Speeds Much Lower in Reality
Achieving the theoretical maximum GPRS data transmission speed of 172.2 kbps would require a single user taking over all eight timeslots without any error protection. Clearly, it is unlikely that a network operator will allow all timeslots to be used by a single GPRS user. Additionally, the initial GPRS terminals are expected be severely limited – supporting only one, two or three timeslots. The bandwidth available to a GPRS user will therefore be severely limited. As such, the theoretical maximum GPRS speeds should be checked against the reality of constraints in the networks and terminals. The reality is that mobile networks are always likely to have lower data transmission speeds than fixed networks.

RESULT: Relatively high mobile data speeds may not be available to individual mobile users until Enhanced Data rates for GSM Evolution (EDGE) or Universal Mobile Telephone System (UMTS) are introduced.

 

Support of GPRS Mobile Terminate by Terminals is Not Ensured
At the time of writing, there has been no confirmation from any handset vendors that mobile terminated GPRS calls (i.e. receipt of GPRS calls on the mobile phone) will be supported by the initial GPRS terminals. Availability or not of GPRS MT is a central question with critical impact on the GPRS business case such as application migration from other nonvoice bearers.

By originating the GPRS session, users confirm their agreement to pay for the delivery of content from that service. This origination may well be performed using a Wireless Application Protocol (WAP) session using the WAP microbrowser that will be built into GHPRS terminals. However, mobile terminated IP traffic might allow unsolicited information to reach the terminal. Internet sources originating such unsolicited content may not be chargeable. A possible worse case scenario would be that mobile users would have to pay for receiving unsolicited junk content. This is a potential reason for a mobile vendor NOT to support GPRS Mobile Terminate in their GPRS terminals.

However, there is always the possibility of unsolicited or unwanted information being communicated through any media, but that does not mean that we would wish to preclude the possibility of any kind of communication through that means altogether. A network side solution such as GGSN or charging platform policing would be preferable rather than a non-flexible limitation built into all the GPRS handsets.

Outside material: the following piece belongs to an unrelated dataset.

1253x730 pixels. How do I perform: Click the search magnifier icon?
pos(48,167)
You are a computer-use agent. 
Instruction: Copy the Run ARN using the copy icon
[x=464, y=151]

When we asked Nokia about this issue, it commented: “Details of the Nokia GPRS terminals are not available at this time. It is too early to confirm whether MT will be supported in the first Nokia GPRS terminals”. The company’s policy is not to make details available about products before they are announced. Readers should contact the GSM Association, Mobile Lifestreams Limited and/or the vendors directly to encourage them to incorporate support for GPRS MT in their initial terminals.

RESULT: GPRS usability and therefore business case is threatened if GPRS MT is not supported by GPRS terminals.

Suboptimal Modulation
GPRS is based on a modulation technique known as Gaussian minimum-shift keying (GMSK). EDGE is based on a new modulation scheme that allows a much higher bit rate across the air interface – this is called eight-phase-shift keying (8 PSK) modulation. Since 8 PSK will also be used for UMTS, network operators will need to incorporate it at some stage to make the transition to third generation mobile phone systems.

RESULT: NEED FOR EDGE.

Transit Delays
GPRS packets are sent in all different directions to reach the same destination. This opens up the potential for one or some of those packets to be lost or corrupted during the data transmission over the radio link. The GPRS standards recognise this inherent feature of wireless packet technologies and incorporate data integrity and retransmission strategies. However, the result is that potential transit delays can occur.

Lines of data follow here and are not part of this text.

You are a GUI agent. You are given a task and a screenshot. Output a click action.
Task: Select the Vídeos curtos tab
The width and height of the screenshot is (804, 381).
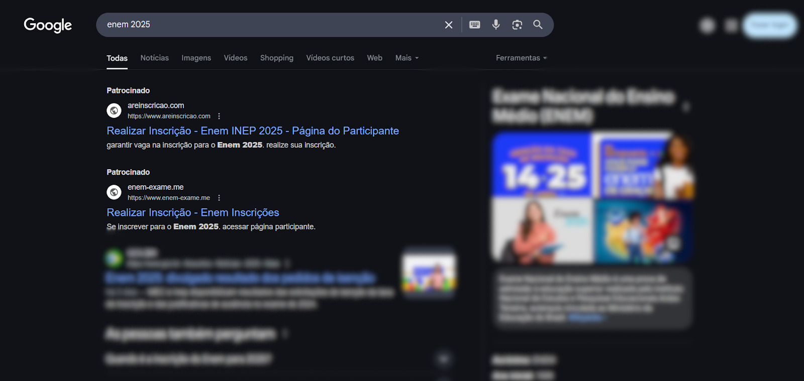point(330,58)
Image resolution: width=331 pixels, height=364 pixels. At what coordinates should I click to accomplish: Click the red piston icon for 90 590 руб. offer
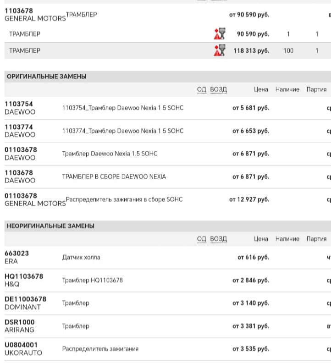click(x=220, y=34)
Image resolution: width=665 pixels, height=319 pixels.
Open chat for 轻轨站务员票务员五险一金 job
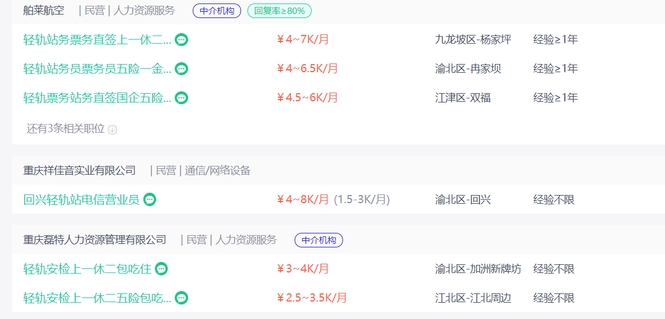coord(182,69)
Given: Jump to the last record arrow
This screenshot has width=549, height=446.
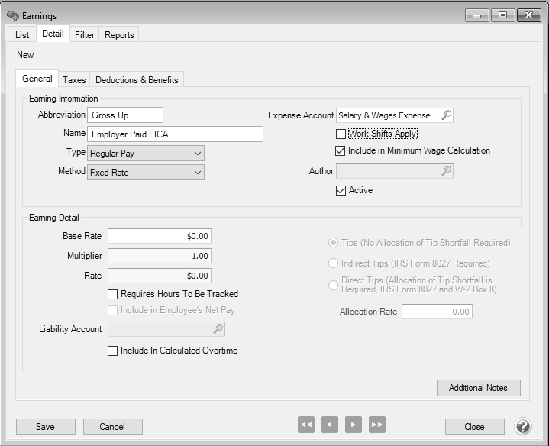Looking at the screenshot, I should tap(376, 425).
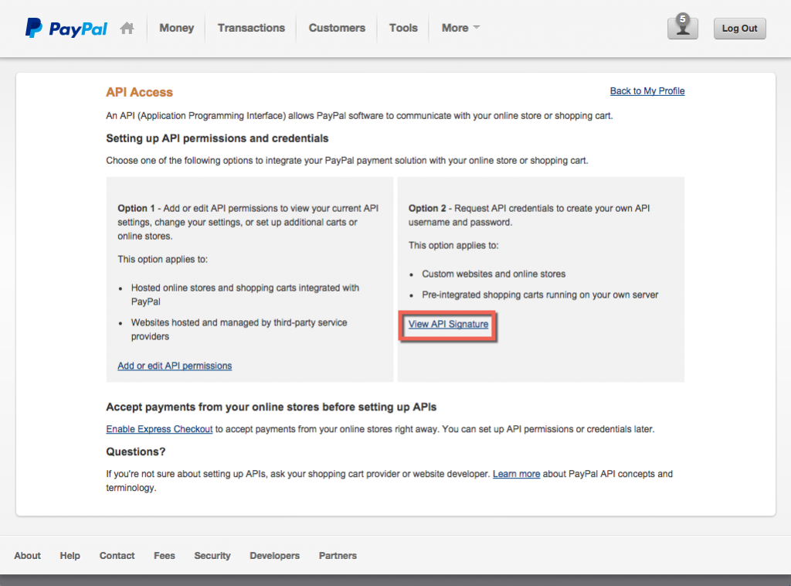Visit the Developers page from the footer

274,556
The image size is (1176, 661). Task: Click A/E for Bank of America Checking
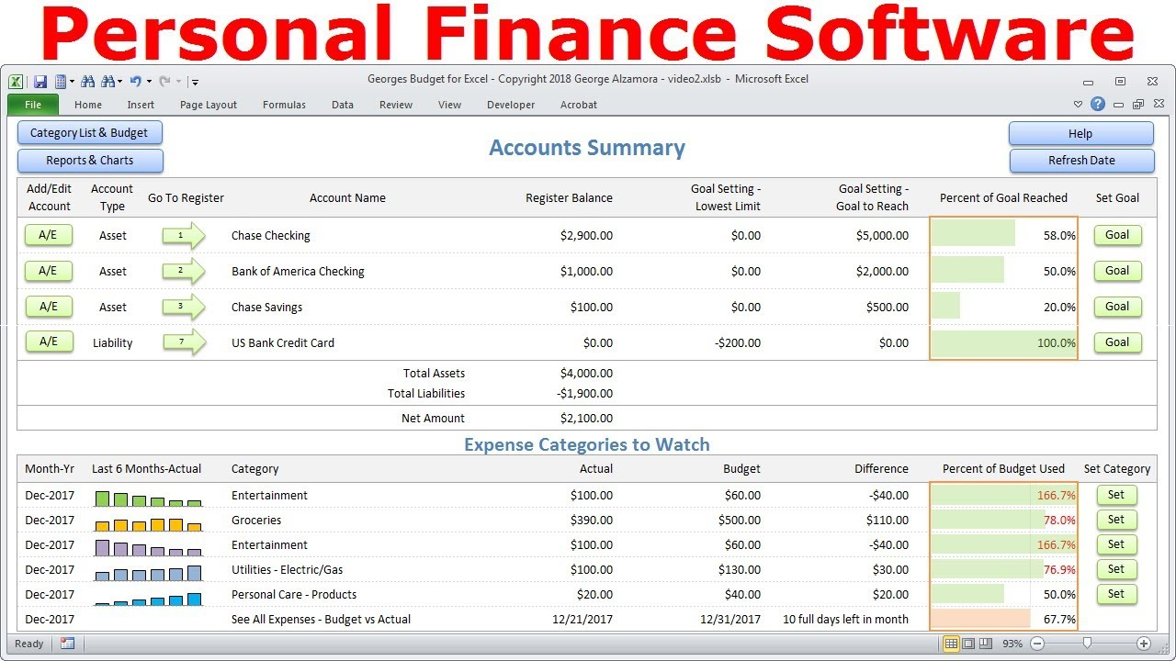point(48,271)
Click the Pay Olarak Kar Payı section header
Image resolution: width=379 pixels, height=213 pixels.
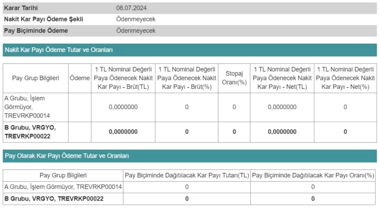(67, 156)
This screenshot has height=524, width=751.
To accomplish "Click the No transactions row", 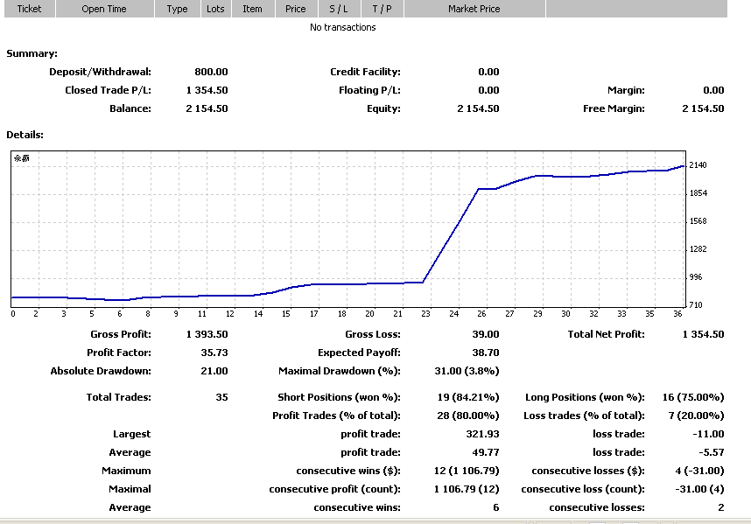I will point(342,27).
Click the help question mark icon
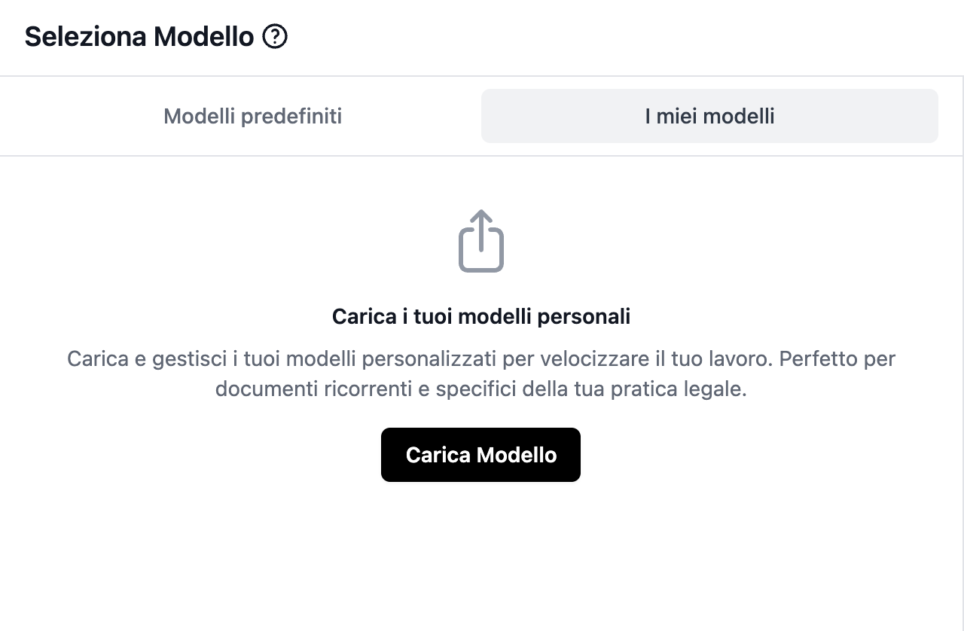This screenshot has height=631, width=964. [275, 36]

Because of this, applications requiring broadcast quality video may well be implemented using High Speed Circuit Switched Data (HSCSD). HSCSD is simply a Circuit Switched Data call in which a single user can take over up to four separate channels at the same time. Because of its characteristic of end to end connection between sender and recipient, transmission delays are less likely.

RESULT: NEED FOR HSCSD.

No Store and Forward
Whereas the Store and Forward Engine in the Short Message Service is the heart of the SMS Center and key feature of the SMS service, there is no storage mechanism incorporated into the GPRS standard, apart from the incorporation of interconnection links between SMS and GPRS.